Update the records, starting at the line that contains "This screenshot has" and continuing through the end of the records, by replacing "Kuwait" with "Qatar" and keeping everything else unchanged. Leave the pictures out of your answer.

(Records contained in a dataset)
──────────
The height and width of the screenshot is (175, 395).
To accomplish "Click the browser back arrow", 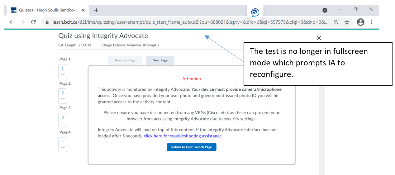I will pos(12,22).
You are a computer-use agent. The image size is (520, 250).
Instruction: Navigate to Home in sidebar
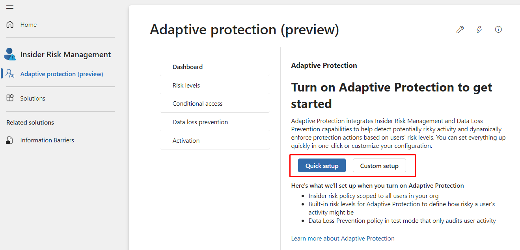pos(28,24)
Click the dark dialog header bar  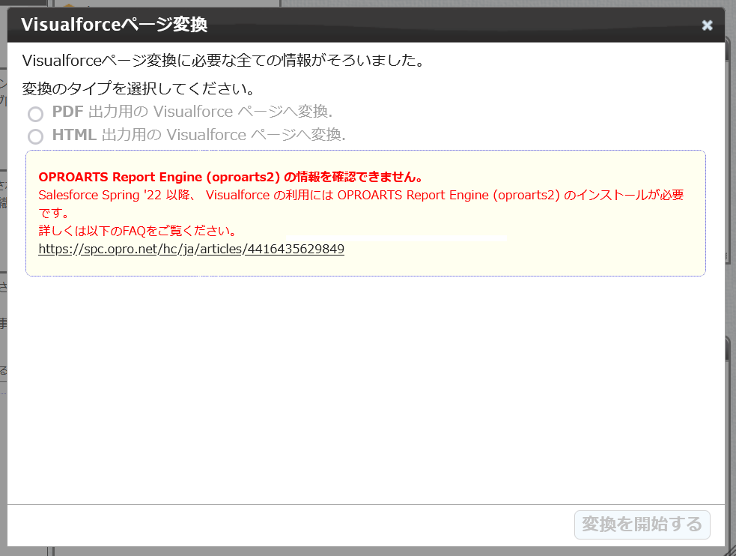tap(449, 25)
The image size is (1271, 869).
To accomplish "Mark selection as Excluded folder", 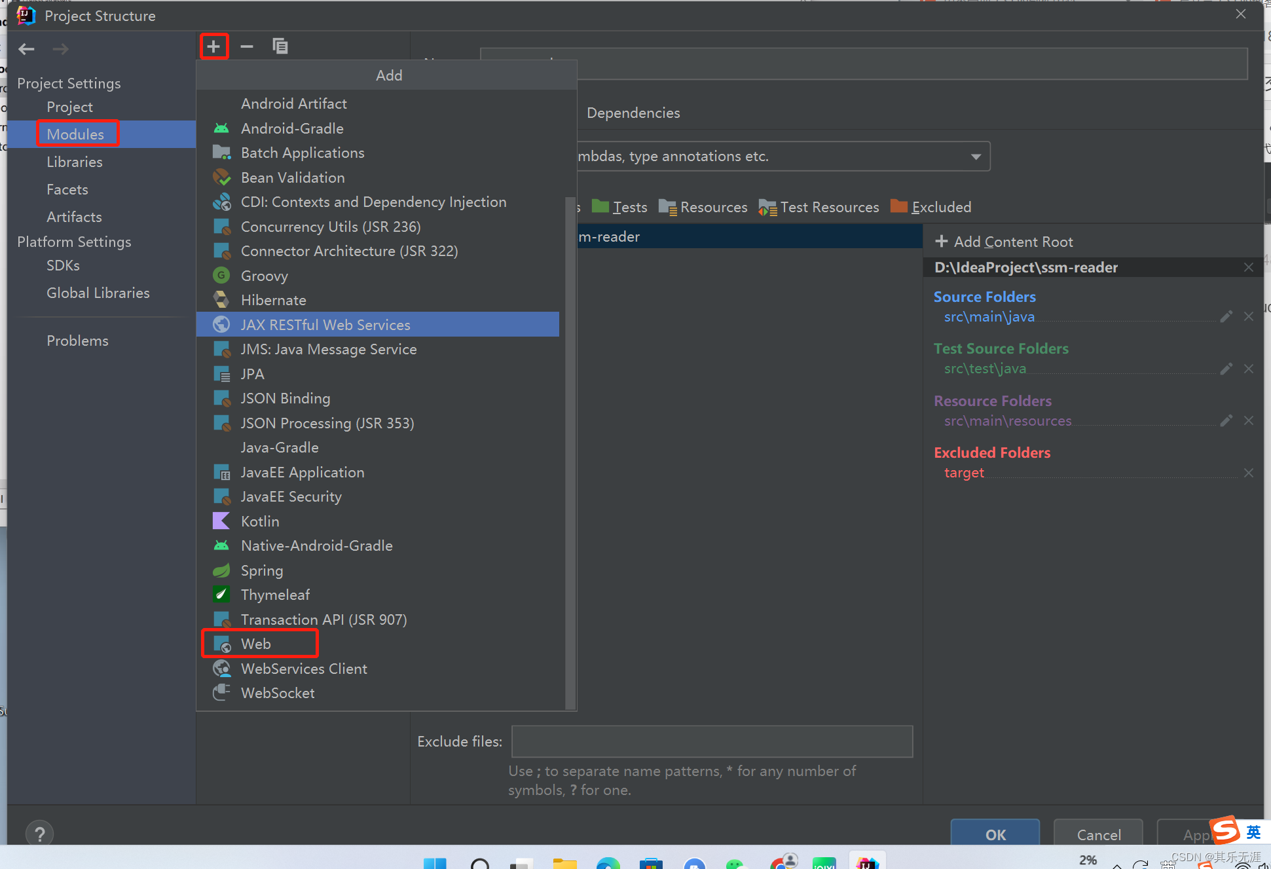I will click(x=931, y=208).
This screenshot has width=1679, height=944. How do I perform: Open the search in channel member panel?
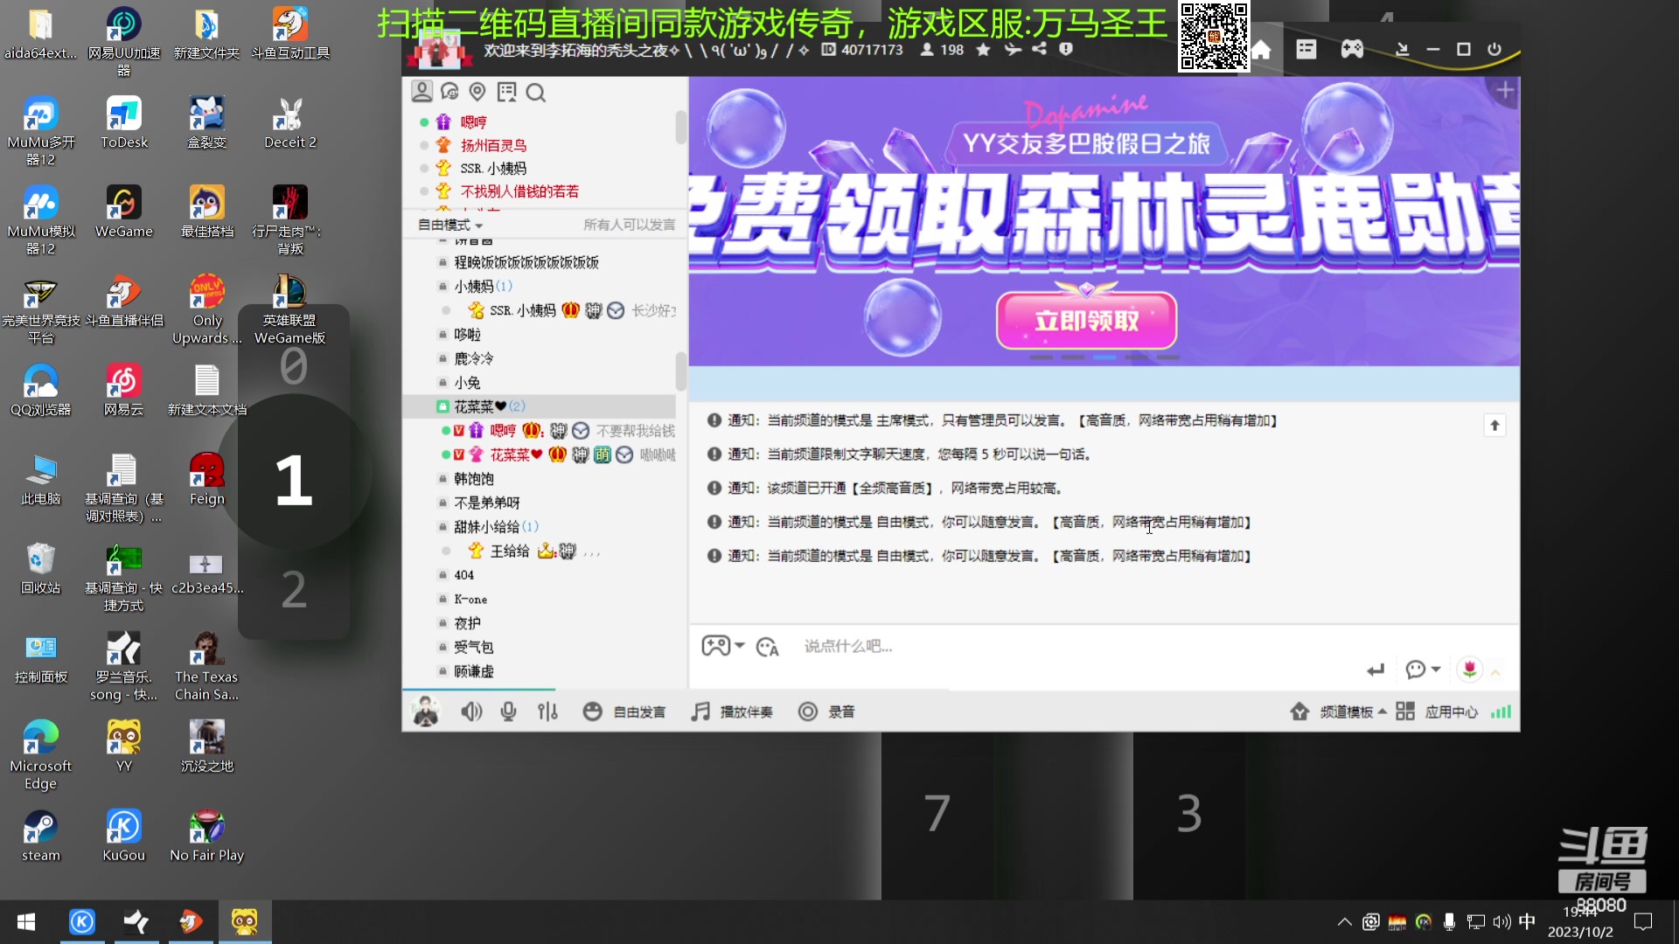point(537,92)
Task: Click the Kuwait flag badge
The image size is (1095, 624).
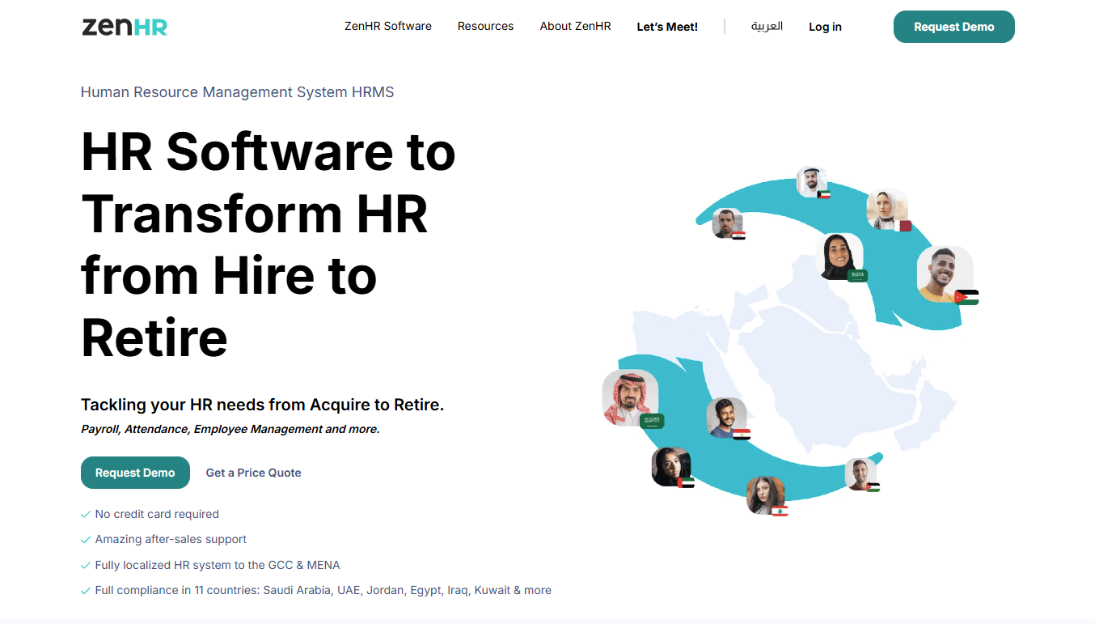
──────────
# Reply:
This screenshot has width=1679, height=944. How do I perform: Open the search in channel member panel?
point(537,92)
Task: Click the Qatar flag badge
The image size is (1095, 624).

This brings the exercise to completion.